Le dérivé SAISONNIER, IÈRE adj. et n. qualifie (1775) ce qui est propre à une saison, ce qui ne dure qu'une saison (1870) ; il désigne et qualifie spécialement (1928, adj.) un ouvrier qui travaille à des tâches liées à une saison et une activité qui varie selon l'époque de l'année. SAISONNER v. intr. a signifié (1295) « être de saison » ; terme d'agriculture, il s'est employé au XVIe s. pour « rendre fertile (une terre) ». Aujourd'hui c'est un terme technique (v. 1560) qui signifie « donner une grosse récolte (de fruits) ». ◆  SAISONNALITÉ n. f. (1985) désigne le caractère saisonnier d'un phénomène social, économique.
Les composés et préfixés sont usuels. ASSAISONNER v. tr. apparaît (1209) avec le sens de « disposer, préparer », proprement « approprier à la saison » d'où le participe passé asaisnié, assesonné « apprêté », en parlant d'un plat (XIIIe s.), et soi asaizoner « se préparer, se mettre en état convenable » (v. 1320). Le verbe s'est employé au sens concret de « cultiver (la terre) » (1371), proprement « conduire les cultures selon les saisons », d'où assaisoné « mûr » en parlant du blé (1407), des fruits (XVIe s.) et le sens de « faire mûrir » (mil. XVIe s.). ◆  Au XVIe s., assaisonner prend le sens aujourd'hui courant d'« accommoder (un plat) avec des produits qui en relèvent le goût » (1538 ; mais antérieur, car saysonner est relevé en 1530). Par figure, le verbe signifie (1572) « donner du piquant, de l'agrément à (qqch.) », métaphore littéraire. Il s'est employé au XVIIe s. pour « accommoder ensemble (des choses différentes) ». Le sens métaphorique et familier de « maltraiter (qqn) » (XXe s.), qui correspond à arranger, est très vivant.
■  Le dérivé ASSAISONNEMENT n. m. désigne ce que l'on emploie pour assaisonner (1538), l'action, la manière d'assaisonner un plat (1597). Il a vieilli au sens figuré (1580, Montaigne).
■  ASSAISONNEUR, EUSE n. (1538) est noté peu usité par Furetière.
MORTE-SAISON n. f. (v. 1380), de 2 mort, s'est d'abord dit du temps de l'année où la terre ne produit rien, où l'on ne fait rien ; l'emploi moderne, en parlant de l'époque de l'année où l'activité économique ou commerciale est réduite, est attesté dès 1517 à propos de la pêche.
■  ARRIÈRE-SAISON n. f. (v. 1500), de arrière, désigne l'automne, dernière saison de l'année, et la fin de l'automne, le commencement de l'hiver. Dans le domaine agricole, le mot se dit de la fin d'une saison, des mois qui précèdent la nouvelle récolte (1690, vin, blé d'arrière-saison) ; par extension, il s'emploie en parlant de toute fin d'époque (1907) et au figuré de l'âge voisin de la vieillesse.

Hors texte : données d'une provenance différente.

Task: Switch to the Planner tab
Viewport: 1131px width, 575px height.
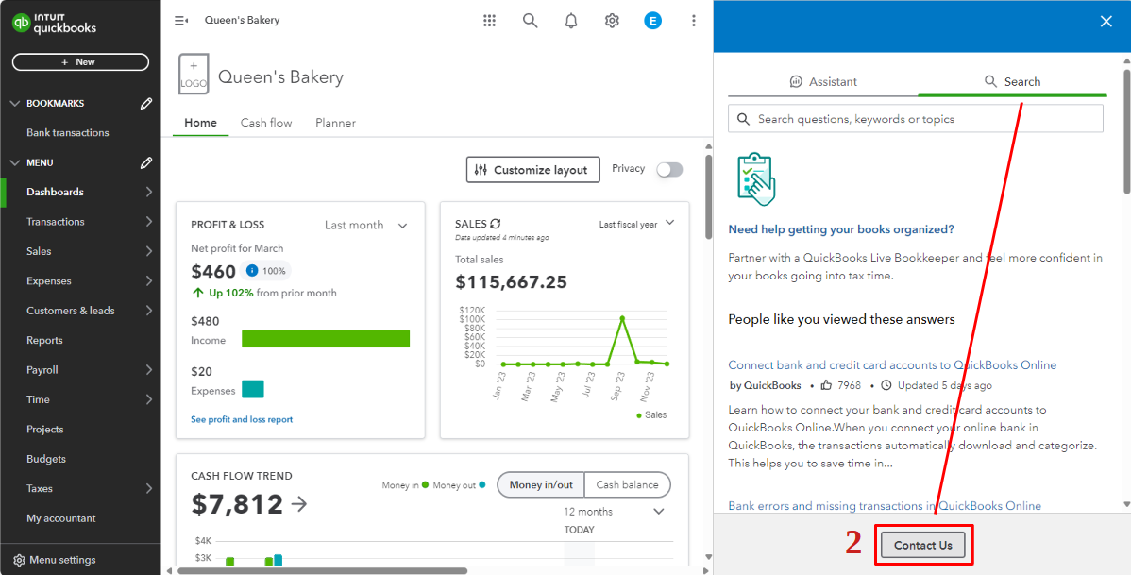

■  CONTRE-SAISON (À) loc. adv., qui signifie d'abord (déb. XVIIe s.) « hors de saison », est d'emploi littéraire et s'applique notamment aux fruits, légumes ou fleurs produits hors de la saison normale.
■  INTERSAISON n. f. (1934), de inter-, se dit en sports de l'espace de temps qui sépare deux saisons sportives.
❏ voir INSÉRER.
SAÏTE adj. (attesté en 1923 ; on trouve saïque au début du XIXe s.) est dérivé du nom de Saïs, ville d'Égypte. Il qualifie en histoire les événements de l'histoire égyptienne antique, sous la 26e dynastie.
SAJOU → SAPAJOU
SAKÉ n. m., qui apparaît d'abord sous les formes saqué (1667), sakki (1719), sacki (1777), saki (1818), puis saké (1863), est la transcription d'un mot japonais.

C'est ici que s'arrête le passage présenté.